To my amazement, everyone was so kind to me!
The sisters smiled at me and treated me with respect. When they spoke to me, their voice was soft and their manners were the best. They said salaam to me, and hugged me and kissed me. They shared their food with me. They made space for me in the saff for prayer, when there was no space to be seen. In other words, they treated me like their sister.
“Surely, these Arabs have changed!” I thought, so pleasantly surprized and thankful. “They are no longer rude and mean. They have actually become civilized, polite and courteous!”
“What made them change….??” I wondered. “Why was it so different last time?”
And then, an awful and bitter reality dawned upon me.

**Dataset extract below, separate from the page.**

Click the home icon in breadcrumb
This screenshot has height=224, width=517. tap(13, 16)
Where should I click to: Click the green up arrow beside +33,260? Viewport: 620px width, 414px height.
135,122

The painful and distressing realization crept upon me and made me shudder. The disturbing awareness that it was not them who had changed. Rather, it was me.
It was not they who were different after all these years. I was different.
Alhamdulillaah, Allaah had guided me. Now, I was now covered, from head to toe…..just like these Arab women, just like the way Allaah has told us Muslim women to cover.
And that was the difference.
It became clear to me, as bright as day, that, it was never me that these Arab sisters were angry at, when I had first come for Umrah many years ago. It was the laws of Allaah that I was defying that they were upset about.
All those years back, the fault was with me, not them.
When Allaah made me realize that it is an order from Him to cover myself and wear proper hijaab….. that was the difference.
I had realized that it is NOT backward or uncivilized to dress modestly and it is NOT a sign that I am oppressed. I recognized the fact that it was not them who were suppressed or illiterate. Rather, it was me that was so, when I disobeyed Allaah and didn’t do what I was supposed to do. They didn’t need to be pitied. I did.
When I believed that it is a sign of me obeying my Lord and an honor and a dignity that He bestows on whomever He wishes, that was the difference.
I also realized that these Arabs are NOT racist and it is not about us being ‘Pakistani’ or non-Arab.
Rather, it is our own actions that make people like us or honor us…or dislike us.
It also made me aware of the fact that so many times, we are so quick to blame others. We rush to see the faults that lie with others that we forget, that perhaps the fault, in fact, lies with us and not with them.
Just like I was so quick in condemning and blaming my Arab brothers and sisters for being mean and rude and racist. And I didn’t realize that it was my actions, my deeds, my way of dressing, that was the reason for their dislike and nothing more.
Remember, when you pick up your hand to point a finger at somebody, do realize that there are four (fingers of your own hand) pointing at you too.
May Allaah forgive our previous mistakes and guide us always to the straight path and enable us to see the Truth as the Truth and falsehood as falsehood. May He allow us to see our own mistakes and enable us to make taubah and rectify our shortcomings. Ameen.